LargeUp Interview: Super Beagle on “Dust A Sound Bwoy” + Kanye’s “Mercy”
As a teenager growing up in Kingston, my afterschool job was at Techniques Records, where I auditioned artists, sold records, and spent many evenings recording dubplates for overseas customers with sound systems. Artists like Super Beagle, Baby Wayne, Capleton and Buju Banton hung around the store while waiting their turn to record for Winston Riley, the proprietor and producer of the legendary label. Many of us became friends, going to dub studios, writing and practicing songs for the day they would step behind the microphone.
Riley, who had produced “Double Barrel,” the second Jamaican song to go to top the British charts, and other hits including Johnny Osbourne’s “Come Back Darling,” General Echo’s “Arleen,” Tenor Saw’s “Ring The Alarm,” and Super Cat’s “Boops” was not easily impressed—even by artists that already had songs on the road that were selling. When he finally heard and approved Super Beagle’s “Dust a Soundboy” lyrics, he once again opened his vault and lifted out his 24-track Ampex tape with the Stalag rhythm that had already given him numerous hits. We all knew that this was another guaranteed hit. But the icing on the cake for “Dust a Soundboy” was Fuzzy Jones’s intro, with his haunting vocal, like that of an ancient seer, predicting death and destruction to anyone who did not heed his warning: “WELL! It is a weeping and a moaning and a gnashing of teeth in the dancehall and who don’t have teeth gweh rub pan dem gum.”

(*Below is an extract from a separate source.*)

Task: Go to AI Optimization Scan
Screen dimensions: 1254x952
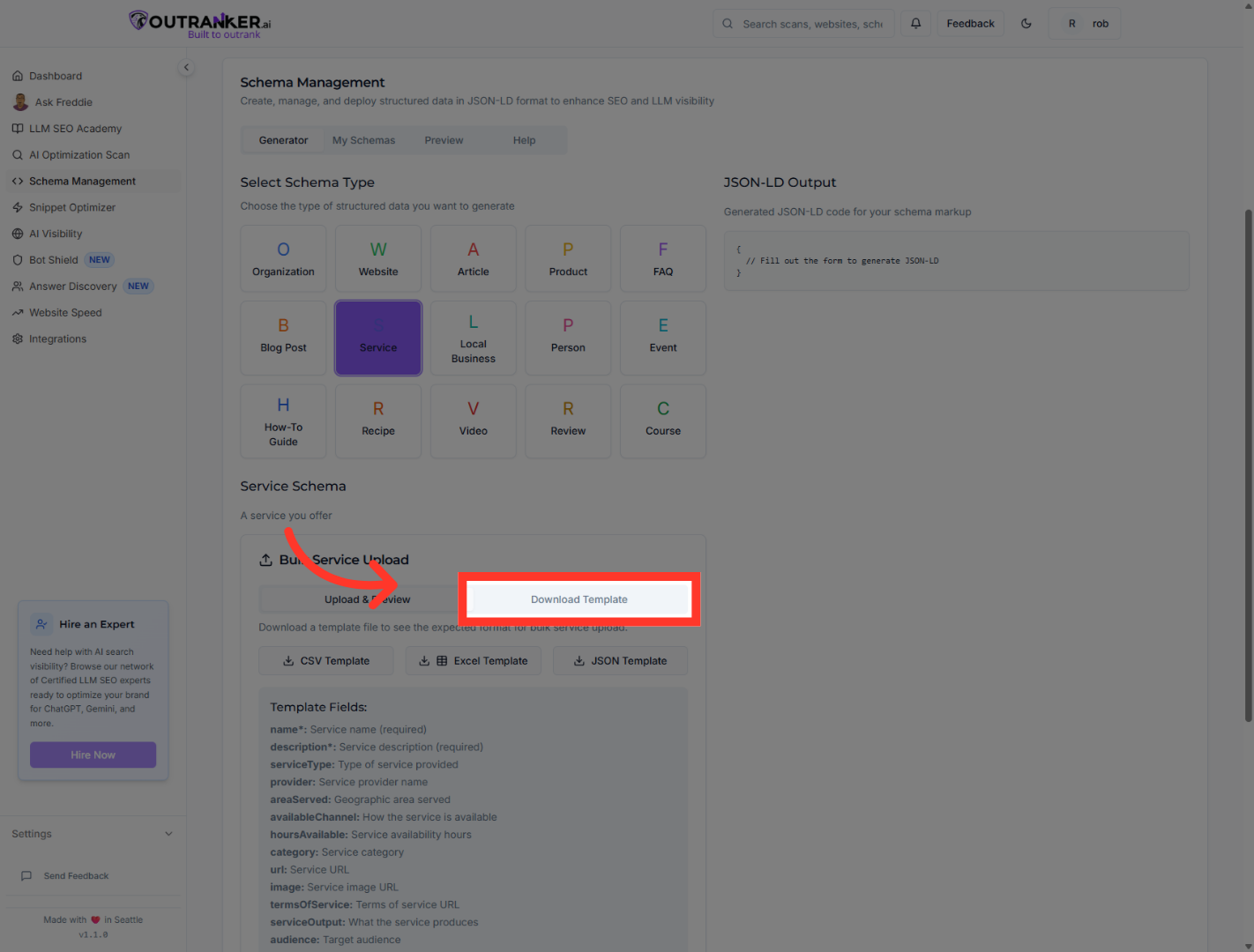Action: [79, 155]
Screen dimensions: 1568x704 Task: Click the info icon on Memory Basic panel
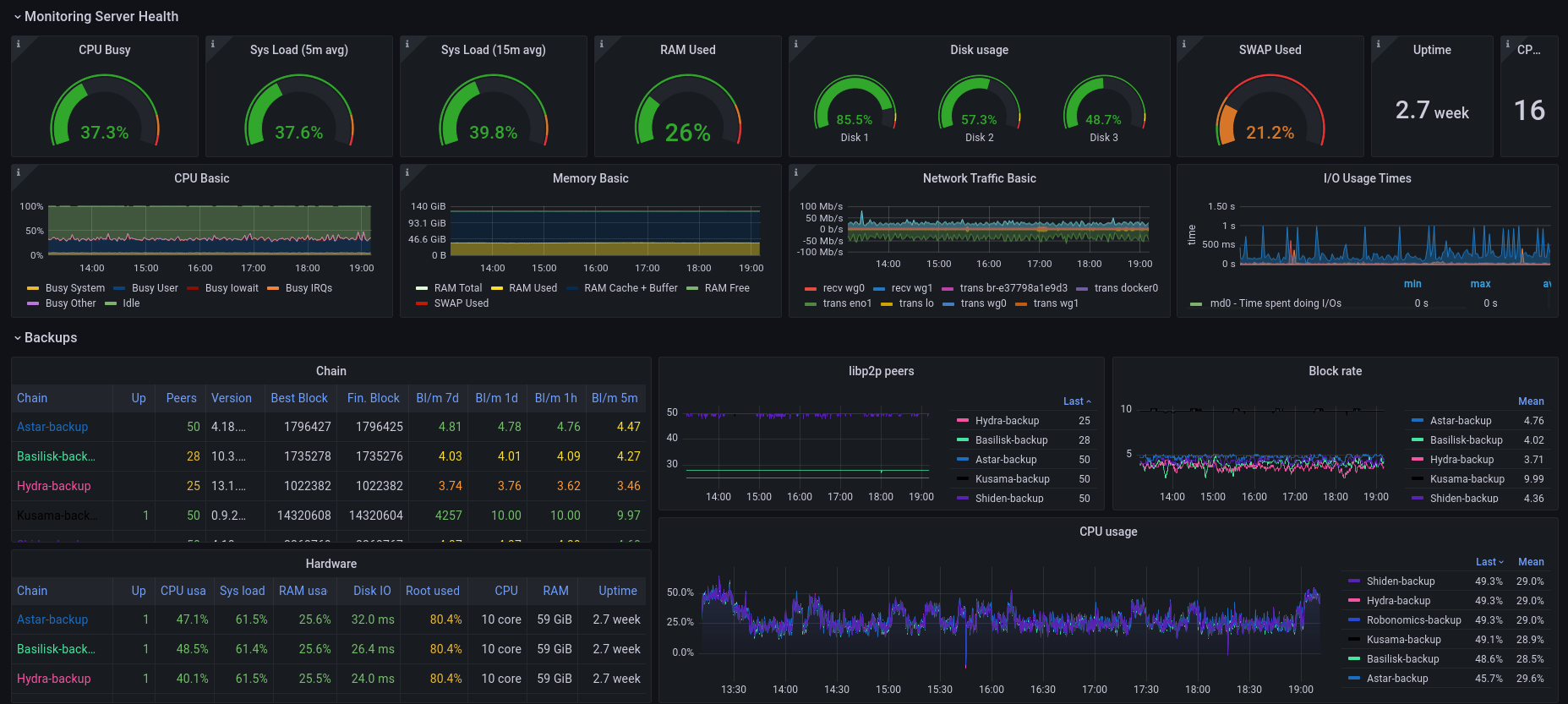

Move forward to 2012 and one of the hottest songs on the radio is Kanye West’s “Mercy” featuring the same Fuzzy Jones intro from Super Beagle’s “Dust a Sound Boy.” I had to call up Beagle to get his feedback on Kanye sampling his biggest song. The result is more of a stroll down memory lane than an interview, as we compared memories of our days at Techniques Records on Chancery Lane, Arrows Dub Studio, and where it all began for Buju Banton. Photos were shot in and around Super Beagle’s neighborhood in Portmore.